Spring Training has barely begun and Josh Donaldson has already made his intentions clear with the Blue Jays; they aren’t close to coming to an agreement a new contract. Much like his former teammate Encarnacion, Donaldson prefers not to discuss things publicly anymore.
And so begins the long dance of the Donaldson contract talks with the Blue Jays.
Over the next eight months, one of the biggest questions hanging over the Blue Jays’ heads will be “will they or won’t they re-sign the Bringer of Rain?” There will be no shortage of words written about the potential of the former MVP coming back as a Blue Jay.

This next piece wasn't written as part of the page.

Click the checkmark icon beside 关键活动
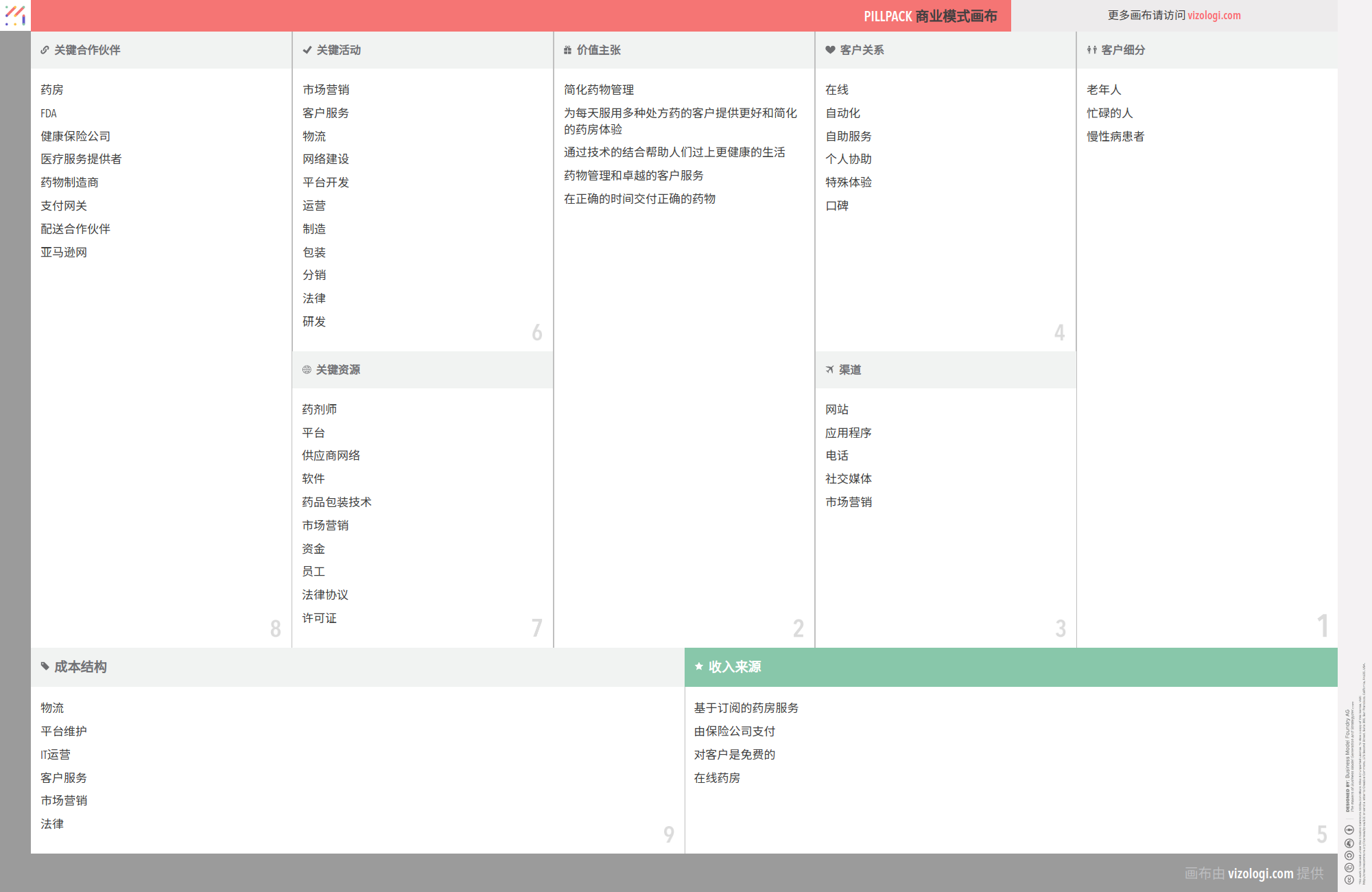Image resolution: width=1372 pixels, height=892 pixels. (307, 50)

Earlier today, Donaldson kind of provided an update on his situation with the Blue Jays, but it also came with an asterisk. “That, to me, right now is not the major focus and I’m turning the page,” Donaldson told Sportsnet. The Blue Jays and Donaldson’s camp are worlds apart in contract talks, but at least they’re talking.

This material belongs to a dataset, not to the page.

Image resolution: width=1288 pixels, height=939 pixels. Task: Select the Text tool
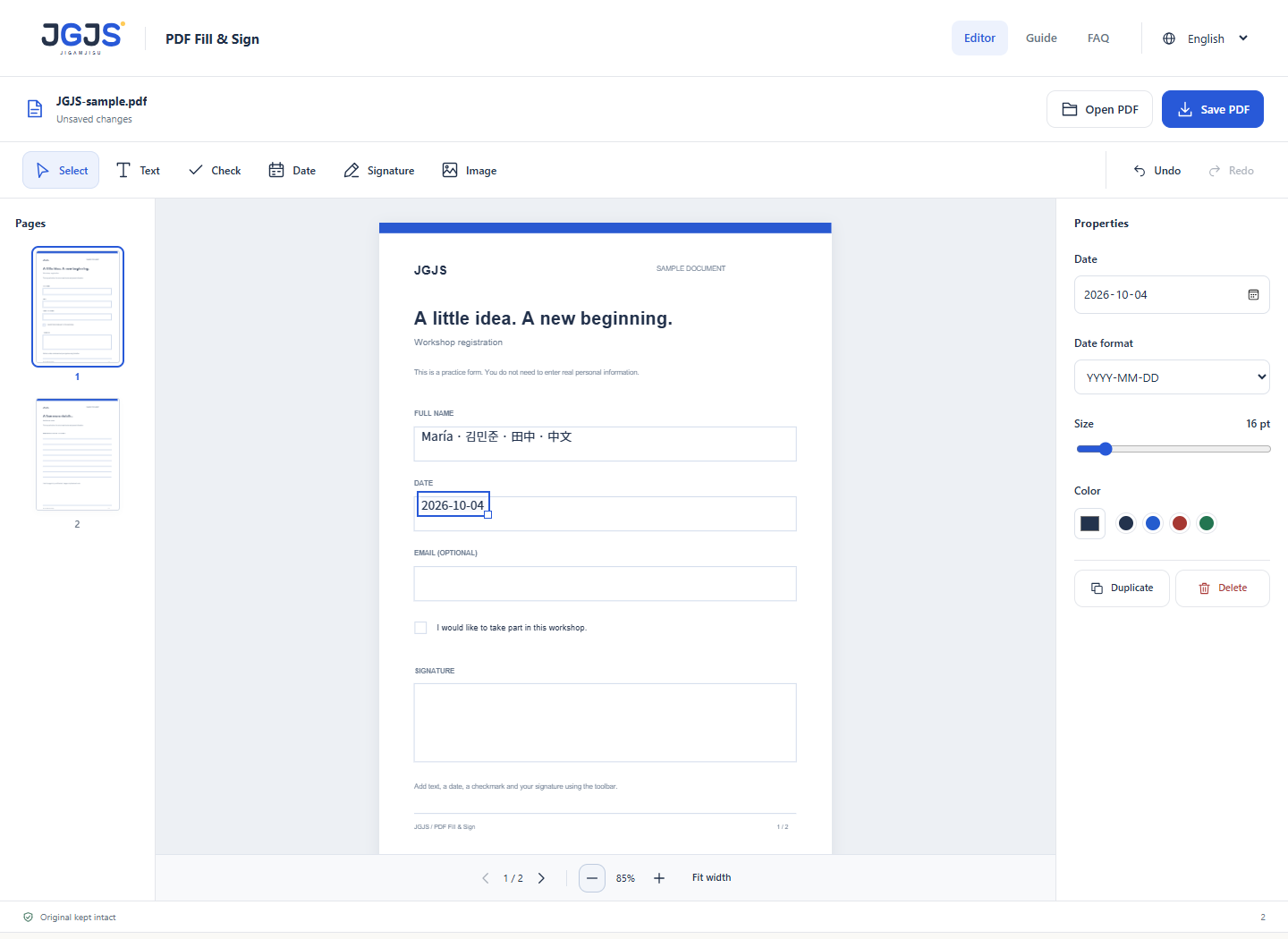pos(139,170)
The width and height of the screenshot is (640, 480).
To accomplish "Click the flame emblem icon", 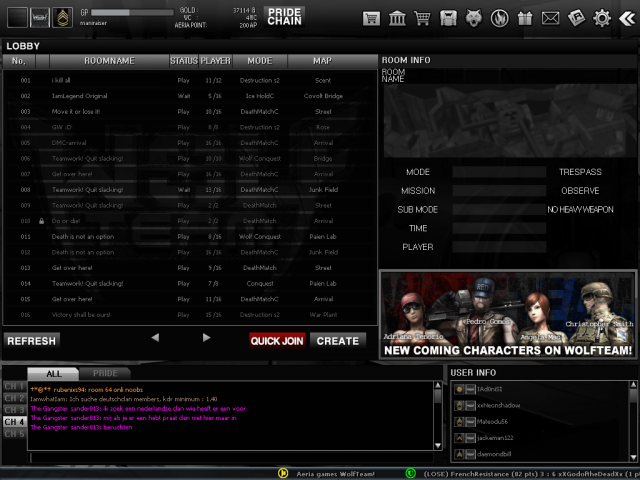I will (500, 18).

The front office didn’t tip their hand whether they wanted to re-sign Donaldson, but then Ross Atkins made some interesting comments at Pitch Talks event in Toronto and things changed slightly. The tone surrounding a Donaldson extension went from “no chance” to “somewhat of a chance”.
Is that all part of the Blue Jays’ plan, though? Are they feigning interest in re-signing Donaldson because no team would ever flat-out refuse they’re at least interested in bringing back one of their superstar players?
The same goes for Donaldson as well; unlike Bautista a few years ago, the Bringer of Rain has said nothing but all the right things about his potential future in Toronto. He let it be known he’s interested in sticking around, which is exactly what a player in Donaldson’s position should say.
Is it all gamesmanship from both sides, or is there genuine interest in hammering out a long-term contract to keep Donaldson in Toronto? It’s incredibly difficult to get a read on this situation because both sides are publicly saying what another wants to hear.
Given the frigid free agent market, I wondered whether now would be the ideal time for the Blue Jays and Donaldson to hammer out a contract extension (I wrote about this a few weeks ago for Sporting News). The former AL MVP enters free agency as a 32-year-old and the market for bloated free agent contracts for thirty-something players has been relatively non-existent.
The reported deal on the table for J.D. Martinez at $110 million for five years seems like the most suitable comparison for what Donaldson could expect in free agency at the end of this year. Donaldson is a little older but he’s a better player in every way and comes with a bigger pedigree.
$110 million is the absolute bare minimum he can expect to make next offseason. More than likely, Donaldson will fetch a lot more money, but after this offseason’s uncertainty, it’s extremely difficult to forecast how much he could haul in.
If they wanted to, surely the Blue Jays have the resources to sign their third baseman to a contract extension that would see him play in Toronto into his late thirties. But everything the Blue Jays have done up until this point doesn’t jive with a Donaldson contract extension.
Were both sides truly interested in signing an extension, a deal would’ve gotten done by now. This winter was arguably the best time to broker a deal; given his injury-shortened 2017 season and the tepid free agent market. That’s not to say Donaldson would accept an offer, but this winter would’ve been the best time for the Blue Jays to put one forward.
To me, the longer things progress without a deal, that’s a likely sign Donaldson is going to free agency. That was pretty much the assumption all along, but with the weird hints Atkins dropped at Pitch Talks, I’m still unsure what this front office’s stance is on Donaldson.
No matter what happens over the next eight months, Donaldson’s status will be a constant talking point. Until there’s a resolution, prepare to read and hear a lot about it until he signs on the dotted line in Toronto or one of the other 29 suitors around baseball.